» **Given instruction**
Copy out every line of the listing below without changing anything.

(Collected data)
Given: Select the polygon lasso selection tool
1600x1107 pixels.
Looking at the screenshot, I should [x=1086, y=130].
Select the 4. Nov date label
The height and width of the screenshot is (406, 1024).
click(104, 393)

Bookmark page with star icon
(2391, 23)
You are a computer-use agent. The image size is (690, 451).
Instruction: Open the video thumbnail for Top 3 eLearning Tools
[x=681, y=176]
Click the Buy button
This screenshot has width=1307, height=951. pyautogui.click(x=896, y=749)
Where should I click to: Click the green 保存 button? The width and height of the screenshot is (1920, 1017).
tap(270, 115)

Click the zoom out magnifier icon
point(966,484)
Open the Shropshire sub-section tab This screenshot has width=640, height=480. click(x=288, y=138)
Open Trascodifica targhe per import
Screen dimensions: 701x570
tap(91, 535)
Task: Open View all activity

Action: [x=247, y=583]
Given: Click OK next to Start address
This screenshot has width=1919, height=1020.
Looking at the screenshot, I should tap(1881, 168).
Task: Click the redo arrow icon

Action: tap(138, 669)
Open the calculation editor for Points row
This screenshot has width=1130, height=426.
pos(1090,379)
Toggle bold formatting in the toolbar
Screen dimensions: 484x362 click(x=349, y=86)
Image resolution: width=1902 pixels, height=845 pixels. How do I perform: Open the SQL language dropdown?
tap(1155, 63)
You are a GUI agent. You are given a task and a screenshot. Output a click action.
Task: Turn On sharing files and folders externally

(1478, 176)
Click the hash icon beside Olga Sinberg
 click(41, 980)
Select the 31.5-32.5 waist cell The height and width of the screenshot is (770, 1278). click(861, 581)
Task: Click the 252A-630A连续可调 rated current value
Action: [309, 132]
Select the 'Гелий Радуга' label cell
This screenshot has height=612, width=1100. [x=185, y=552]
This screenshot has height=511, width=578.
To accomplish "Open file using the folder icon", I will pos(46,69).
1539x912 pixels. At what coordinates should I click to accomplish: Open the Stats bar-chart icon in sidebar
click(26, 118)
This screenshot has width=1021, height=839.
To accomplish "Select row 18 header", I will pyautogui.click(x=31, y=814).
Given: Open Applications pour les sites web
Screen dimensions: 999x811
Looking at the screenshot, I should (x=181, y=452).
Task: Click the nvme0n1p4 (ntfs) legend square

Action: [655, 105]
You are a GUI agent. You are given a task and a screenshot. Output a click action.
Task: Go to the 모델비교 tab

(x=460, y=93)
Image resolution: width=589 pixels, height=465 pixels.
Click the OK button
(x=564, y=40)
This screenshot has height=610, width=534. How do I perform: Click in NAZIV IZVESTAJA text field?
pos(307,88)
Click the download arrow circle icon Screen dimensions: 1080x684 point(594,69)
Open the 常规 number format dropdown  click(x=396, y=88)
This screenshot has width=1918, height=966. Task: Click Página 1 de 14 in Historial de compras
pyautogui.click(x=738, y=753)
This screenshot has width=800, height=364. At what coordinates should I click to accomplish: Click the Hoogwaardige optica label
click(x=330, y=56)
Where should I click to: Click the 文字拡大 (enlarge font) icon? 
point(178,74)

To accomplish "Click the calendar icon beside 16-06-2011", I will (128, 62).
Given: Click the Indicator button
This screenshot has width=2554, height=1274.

» **Finished exercise**
Given: Select the polygon lasso selection tool
1600x1107 pixels.
Looking at the screenshot, I should [x=1086, y=130].
Select the 4. Nov date label
The height and width of the screenshot is (406, 1024).
click(104, 393)

Bookmark page with star icon
(2391, 23)
You are a computer-use agent. The image size is (690, 451).
Instruction: Open the video thumbnail for Top 3 eLearning Tools
[x=681, y=176]
Click the Buy button
This screenshot has width=1307, height=951. pyautogui.click(x=896, y=749)
Where should I click to: Click the green 保存 button? The width and height of the screenshot is (1920, 1017).
tap(270, 115)

Click the zoom out magnifier icon
point(966,484)
Open the Shropshire sub-section tab This screenshot has width=640, height=480. click(x=288, y=138)
Open Trascodifica targhe per import
Screen dimensions: 701x570
tap(91, 535)
Task: Open View all activity

Action: [x=247, y=583]
Given: Click OK next to Start address
This screenshot has width=1919, height=1020.
Looking at the screenshot, I should tap(1881, 168).
Task: Click the redo arrow icon

Action: tap(138, 669)
Open the calculation editor for Points row
This screenshot has width=1130, height=426.
pos(1090,379)
Toggle bold formatting in the toolbar
Screen dimensions: 484x362 click(x=349, y=86)
Image resolution: width=1902 pixels, height=845 pixels. How do I perform: Open the SQL language dropdown?
tap(1155, 63)
You are a GUI agent. You are given a task and a screenshot. Output a click action.
Task: Turn On sharing files and folders externally

(1478, 176)
Click the hash icon beside Olga Sinberg
 click(41, 980)
Select the 31.5-32.5 waist cell The height and width of the screenshot is (770, 1278). click(861, 581)
Task: Click the 252A-630A连续可调 rated current value
Action: [309, 132]
Select the 'Гелий Радуга' label cell
This screenshot has height=612, width=1100. [x=185, y=552]
This screenshot has height=511, width=578.
To accomplish "Open file using the folder icon", I will pos(46,69).
1539x912 pixels. At what coordinates should I click to accomplish: Open the Stats bar-chart icon in sidebar
click(26, 118)
This screenshot has width=1021, height=839.
To accomplish "Select row 18 header", I will pyautogui.click(x=31, y=814).
Given: Open Applications pour les sites web
Screen dimensions: 999x811
Looking at the screenshot, I should (x=181, y=452).
Task: Click the nvme0n1p4 (ntfs) legend square

Action: [655, 105]
You are a GUI agent. You are given a task and a screenshot. Output a click action.
Task: Go to the 모델비교 tab

(x=460, y=93)
Image resolution: width=589 pixels, height=465 pixels.
Click the OK button
(x=564, y=40)
This screenshot has height=610, width=534. How do I perform: Click in NAZIV IZVESTAJA text field?
pos(307,88)
Click the download arrow circle icon Screen dimensions: 1080x684 point(594,69)
Open the 常规 number format dropdown  click(x=396, y=88)
This screenshot has width=1918, height=966. Task: Click Página 1 de 14 in Historial de compras
pyautogui.click(x=738, y=753)
This screenshot has width=800, height=364. At what coordinates should I click to accomplish: Click the Hoogwaardige optica label
click(x=330, y=56)
Where should I click to: Click the 文字拡大 (enlarge font) icon? 
point(178,74)

To accomplish "Click the calendar icon beside 16-06-2011", I will (128, 62).
Given: Click the Indicator button
This screenshot has width=2554, height=1274.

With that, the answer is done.